==== DATA SECTION ====
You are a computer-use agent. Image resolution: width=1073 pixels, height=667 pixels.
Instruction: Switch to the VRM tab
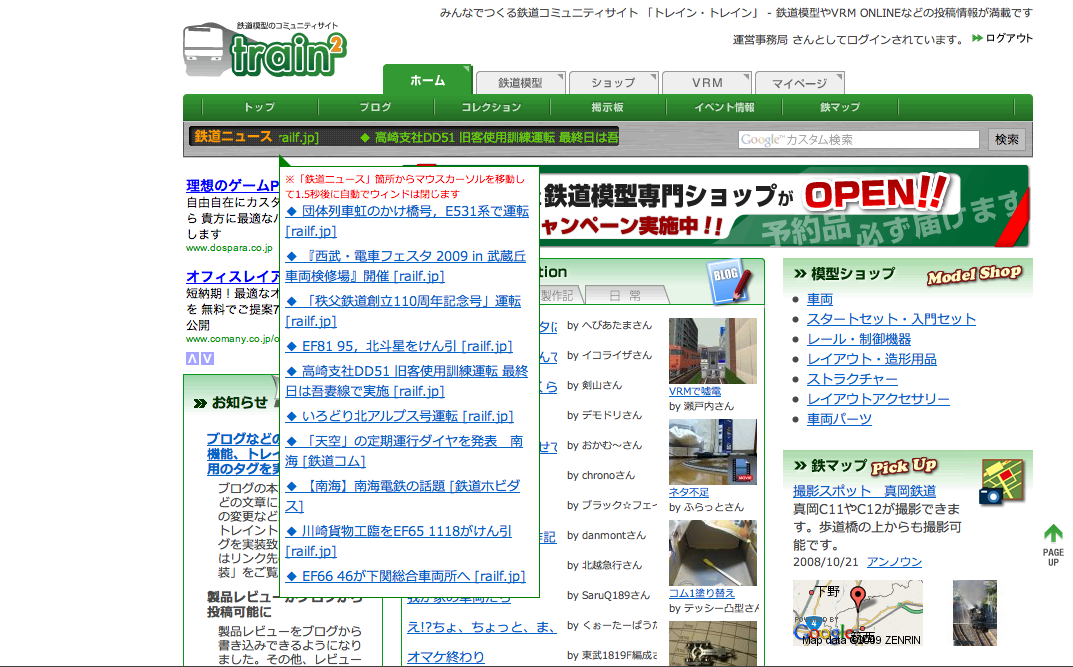tap(706, 83)

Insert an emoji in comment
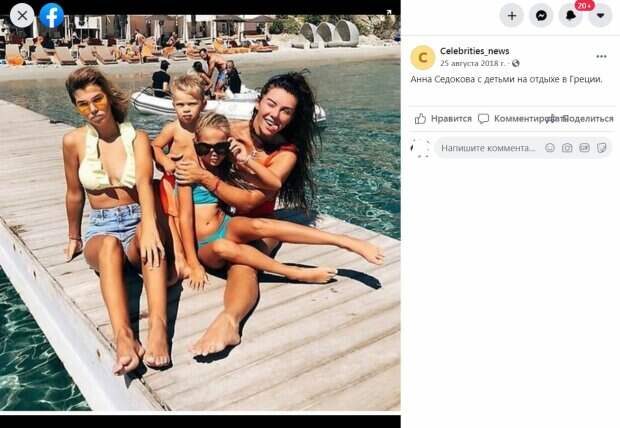tap(550, 148)
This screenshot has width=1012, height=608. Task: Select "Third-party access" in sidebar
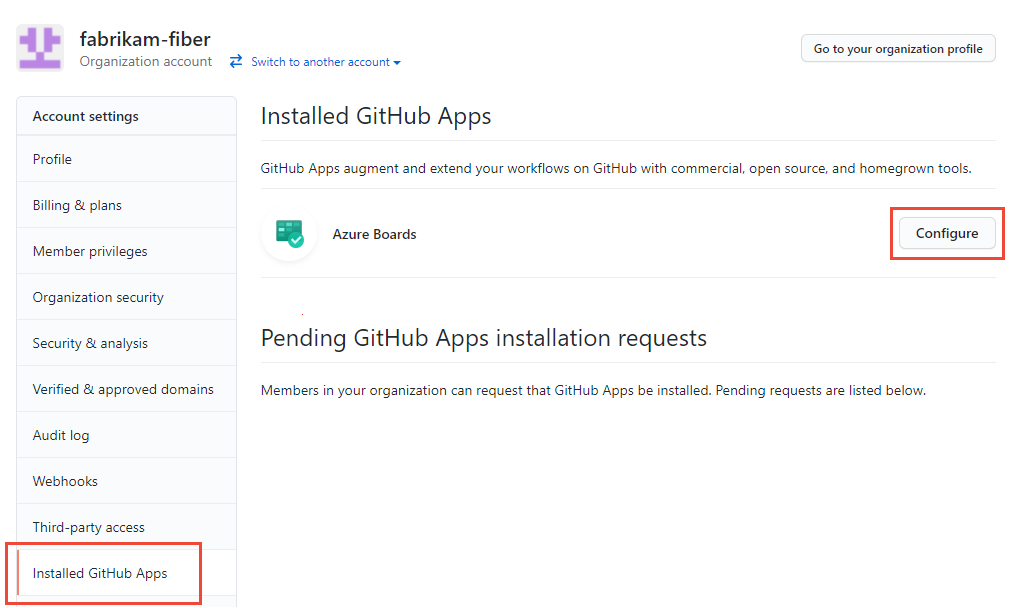[88, 526]
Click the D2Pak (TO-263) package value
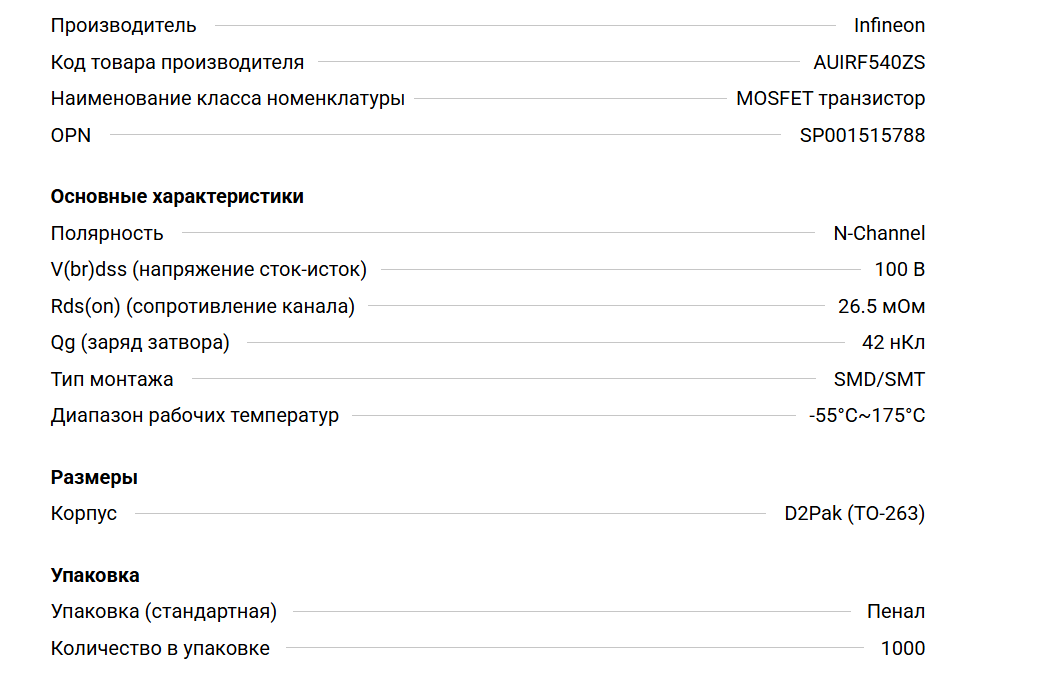 (854, 513)
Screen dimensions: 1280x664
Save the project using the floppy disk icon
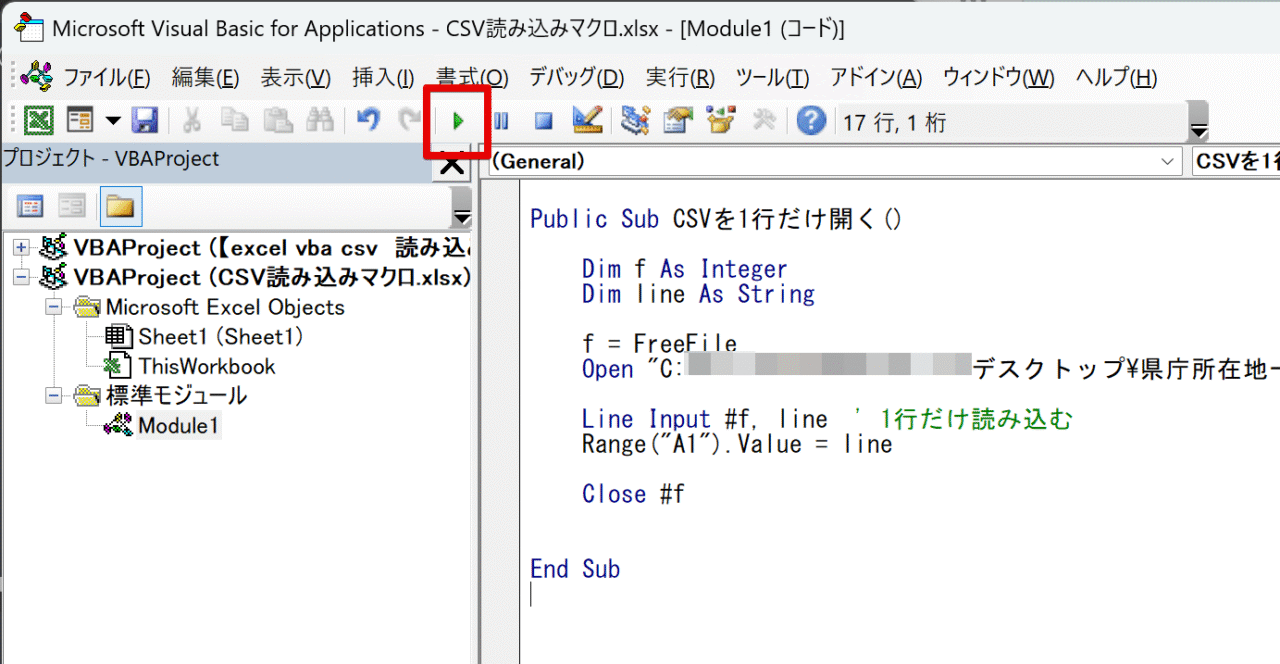tap(146, 120)

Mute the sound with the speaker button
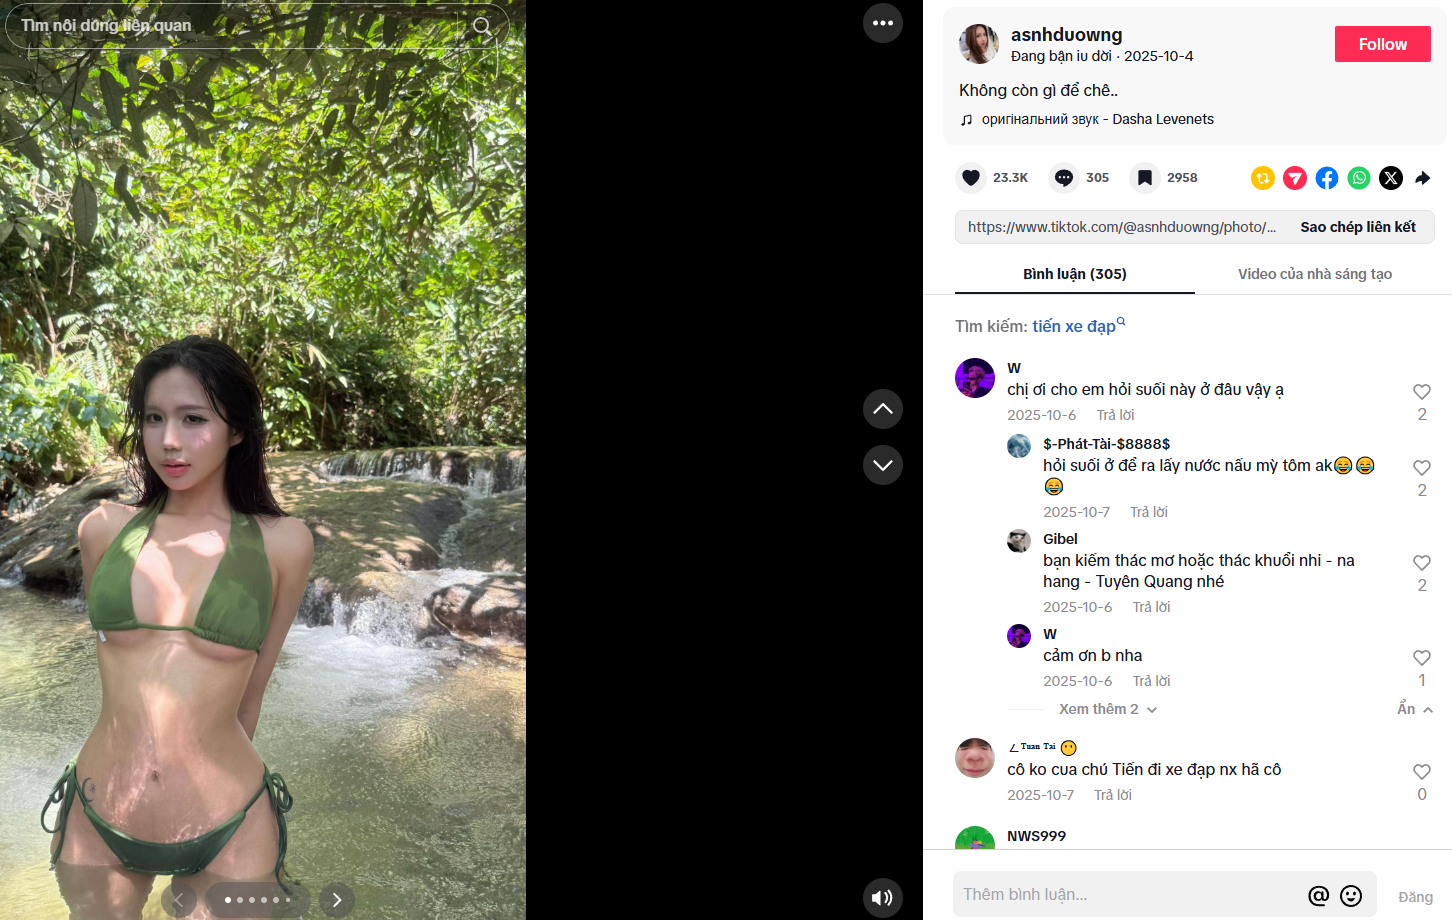[883, 897]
====
Every line above should be transcribed word for word; leave the pictures out.

## EXPECTED ANSWER
You are a computer-use agent. Image resolution: width=1073 pixels, height=667 pixels.
Instruction: Switch to the VRM tab
tap(706, 83)

Insert an emoji in comment
tap(550, 148)
This screenshot has width=1012, height=608. Task: Select "Third-party access" in sidebar
[88, 526]
Click the D2Pak (TO-263) package value
 (854, 513)
Screen dimensions: 1280x664
Save the project using the floppy disk icon
tap(146, 120)

Mute the sound with the speaker button
[883, 897]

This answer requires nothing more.